Dann erklärt er, was das bedeutet, wie Wind, Wetter und Hanglage die Lawinenentstehung beeinflussen. Er schlägt vor, eine kleine Suchübung im Trainingszentrum an der Gurschenalp zu machen, was zunächst auf wenig Begeisterung stößt. Schließlich heißt das gebuchte Programm "Freeridetag", und man will möglichst viel fahren fürs Geld. Dann entscheidet sich aber doch die Mehrheit für eine Übung. Und erfährt dort, dass es mit den neuen LVS-Geräten zwar relativ schnell geht, einen Verschütteten zu lokalisieren. Um ihn aber tatsächlich mit der Sonde zu finden und dann so schnell wie möglich auszugraben, bedarf es einer gut einzuübenden und kraftsparenden Technik.

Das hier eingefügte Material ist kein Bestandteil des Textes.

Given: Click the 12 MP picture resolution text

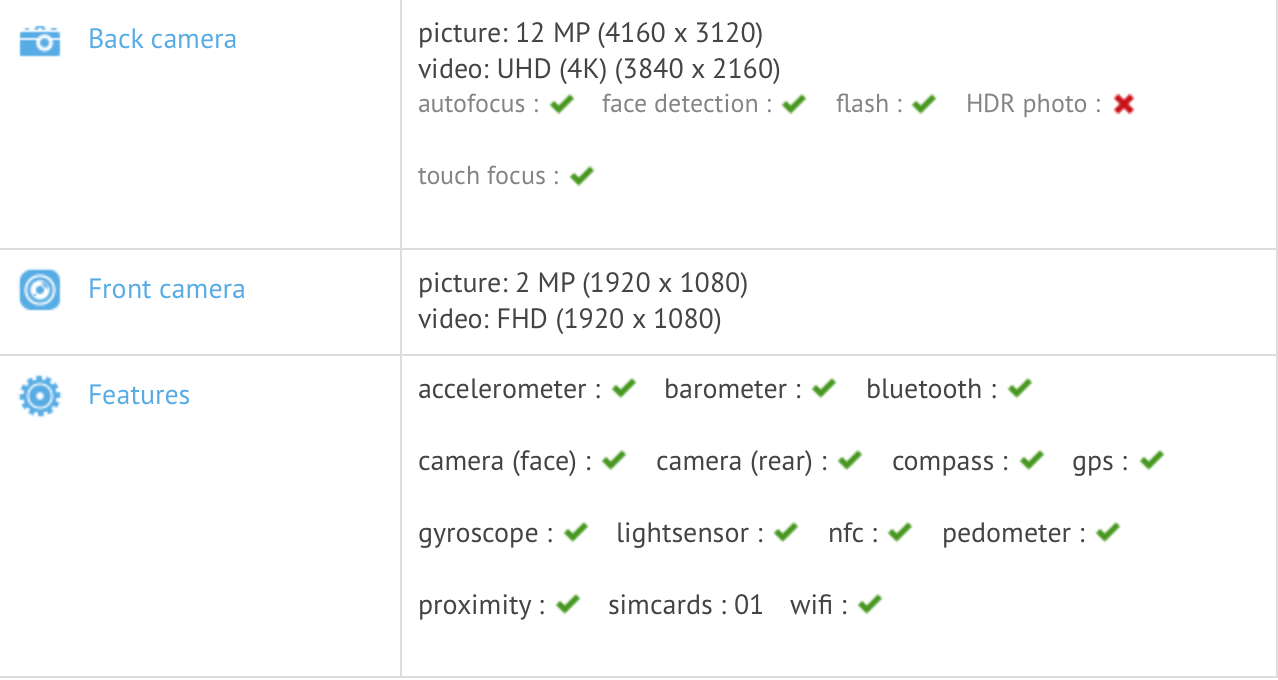Looking at the screenshot, I should (590, 34).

"Wenn der Gemsstock voll mit frischem Schnee ist", sagt Gamma später, "und du lässt deine Gruppe morgens eine Stunde lang die Lawinensuche üben, dann hast du sicher bald keine Gäste mehr." Was er damit meint: Ähnlich wie beim Surfen, wo die besten Wellen hart umkämpft sind, geht es beim Freeriden eben darum, den schönsten Tiefschnee als Erster zu befahren, wenn er frisch und weich ist und diesen Flow erzeugt, der alle möglichen Glücks-Botenstoffe im Gehirn ausschüttet. Manchen geht es dabei auch vor allem um das Adrenalin, wenn sie extrem steiles Gelände befahren und über meterhohe Felsen springen. Das ist aber eine Minderheit.

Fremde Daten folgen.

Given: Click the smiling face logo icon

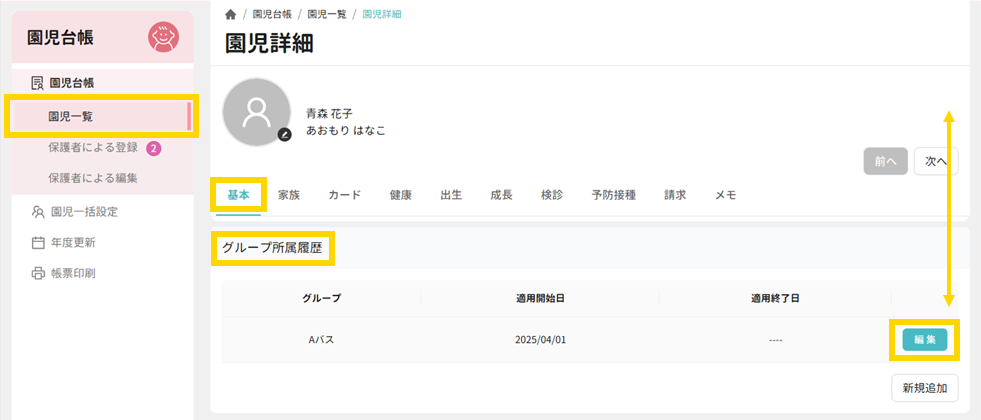Looking at the screenshot, I should (x=163, y=38).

Den letzten Kilometer fährt man über die gesperrte Passstraße bis vors Gasthaus

Für den Genießer, dem eh die Oberschenkel brennen und der am Gipfel des Gemsstocks mit 80 Gleichgesinnten aus der Seilbahn steigt, lohnt es sich, die anderen fahren zu lassen und in der rohbauartigen Bergstation die Treppen auf die Dachterrasse hinaufzusteigen. Eine leere, windige Betonfläche, von der man aber ungestört in die Urner, Tessiner und die Walliser Berge schauen kann. Über den großen und dick verschneiten Basodino-Gletscher geht der Blick bis zum Monte Rosa und zum Dom, den zwei höchsten Bergen der Schweiz. Der Gemsstock, so Pistenchef Danioth, bekommt die Niederschläge vor allem durch Genuatiefs, weil er so weit südlich liegt. Mit dem Auto sind es von hier nach Mailand nur zweieinhalb Stunden.

Aber was soll man in Mailand, wenn man noch nicht durch das Felsental und das Guspis gefahren ist, zwei Klassiker, jeweils 1500 Höhenmeter hochalpine Abfahrten? Besonders Guspis lohnt die Mühe eines Gegenanstiegs von 100 Höhenmetern, die man im tiefen Schnee hochstapfen muss.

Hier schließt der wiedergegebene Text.